X = f(f(f(f(f(f(f(f(f(f(f(f(f(f(f(f(f(f(f(f(f(f(f(f(f(f(f(f(f(f(f
(f(f(f(f(f(f(f(f(f(f(f(f(f(f(f(f(f(f(f(f(f(f(f(f(f(f(f(f(f(f(f(f(
Error: term being written is too deep


The first query just unifies X with the term 5+7-3 (i.e. +(5,-(7,3))), which of course succeeds. In the second and third query, we try to unify a constant with a complex term, which fails. The fourth query succeeds, leaving Y unbound (_947 is an internal variable name, generated by Prolog).

Tip

Try these queries here in SWISH. Is the answer to the last query really as described above?

% Try these queries here.

/** <examples>
?-X = 5+7-3.
?-9 = 5+7-3.
?-9 = X+7-3.
?-X = Y+7-3.
?-X = f(X).
*/


The fifth query illustrates that Prolog indeed omits the occur check (Section 2.3) in unification: the query should have failed, but instead it succeeds, resulting in the circular binding { Xf(X) }. The problem only becomes apparent when Prolog tries to write the resulting term, which is infinite.
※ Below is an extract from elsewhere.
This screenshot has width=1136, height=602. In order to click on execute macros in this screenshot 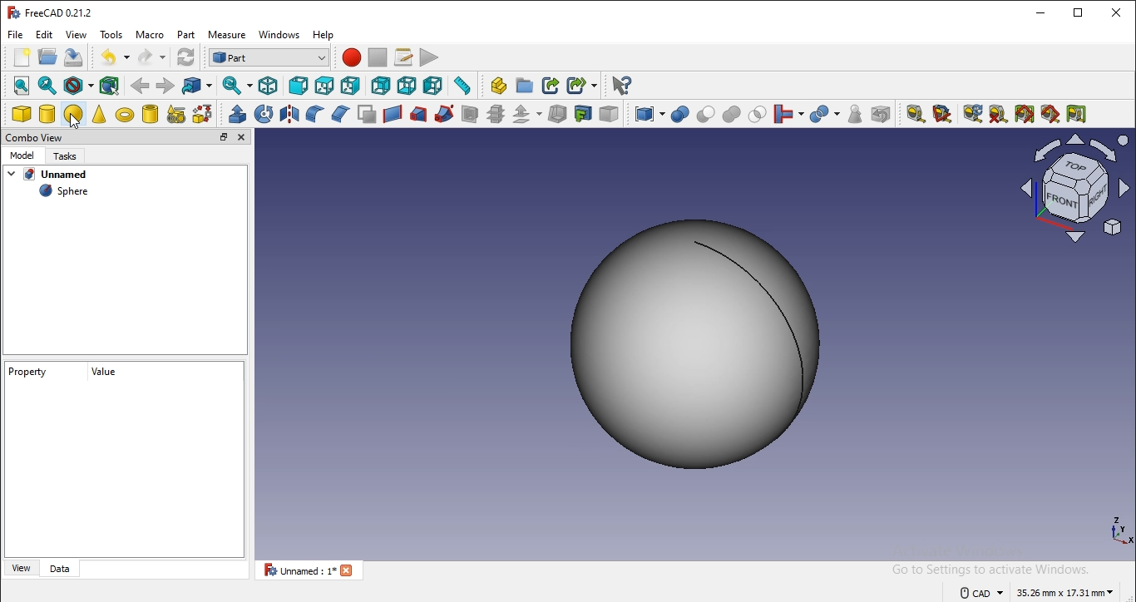, I will do `click(430, 57)`.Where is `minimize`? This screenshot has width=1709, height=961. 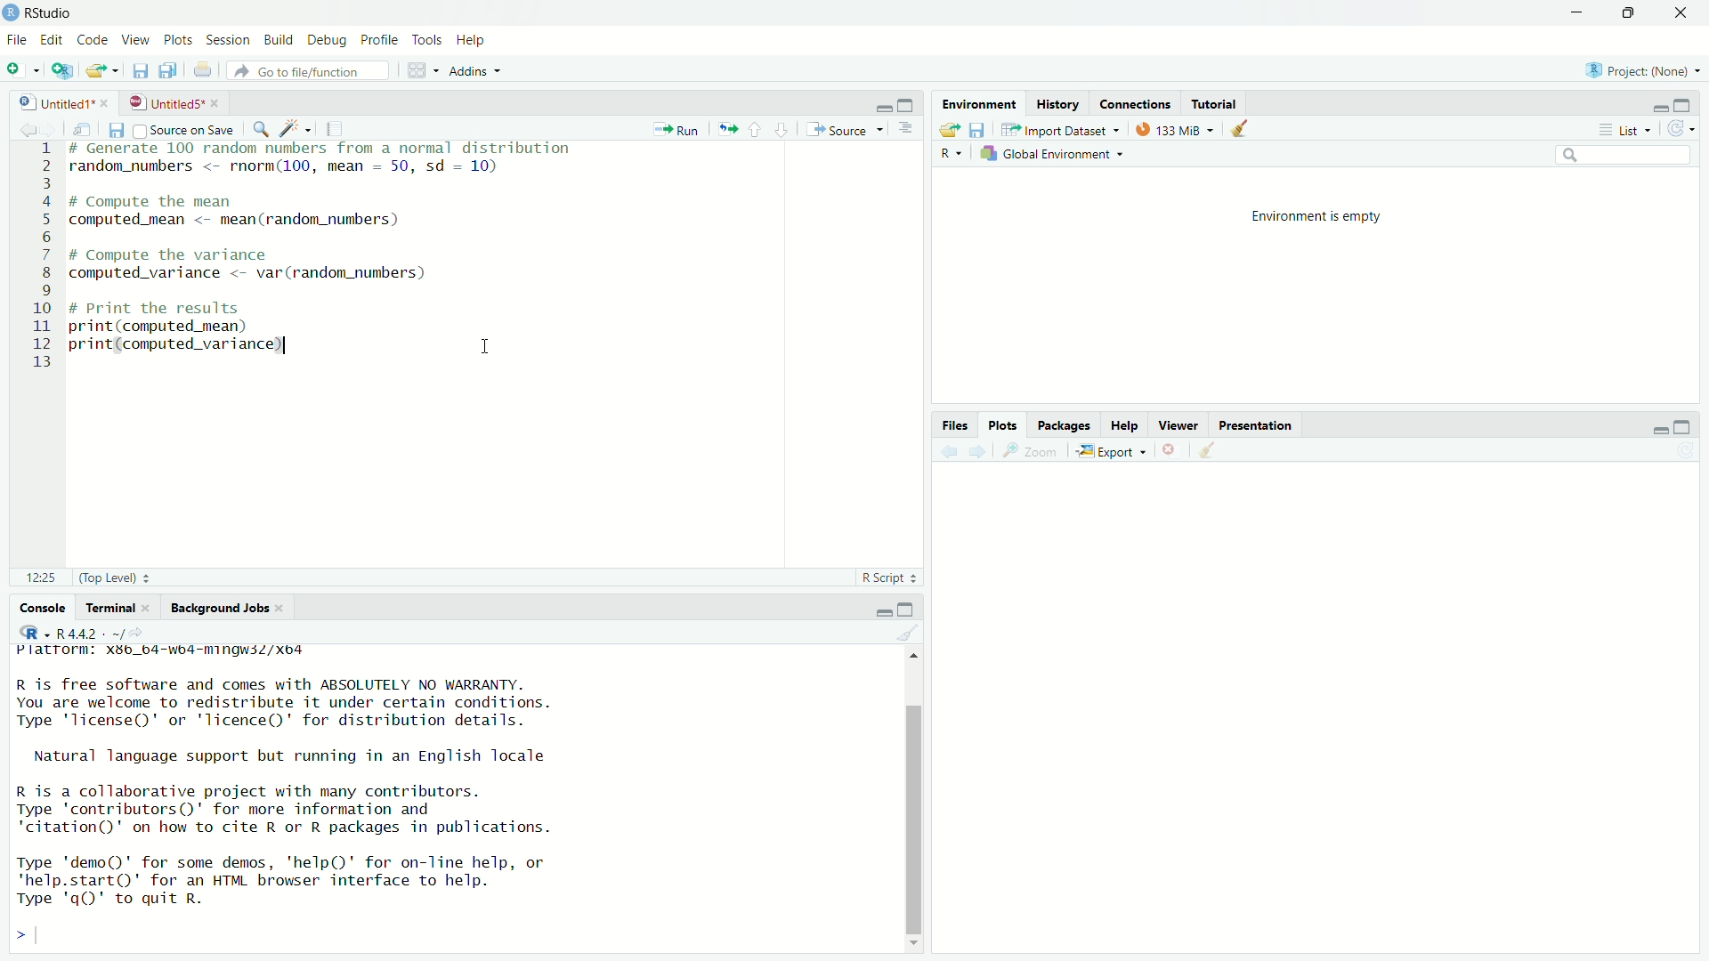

Just to stress that Prolog quite happily constructs circular bindings, take a look at the following strange program:

strange:-X=f(X).


The query ?-strange succeeds, and since there is no answer substitution, it is not apparent that there is a circular binding involved.

Exercise 3.9 #

Write a predicate zero(A,B,C,X) which, given the coefficients $$a$$, $$b$$ and $$c$$, calculates both values of $$x$$ for which $$ax^2 + bx + c = 0$$.

Finally, we mention that Prolog provides a number of other useful arithmetic predicates, including the inequality tests < and >, and their reflexive counterparts =< and >=. For these tests, both arguments should be instantiated to numbers.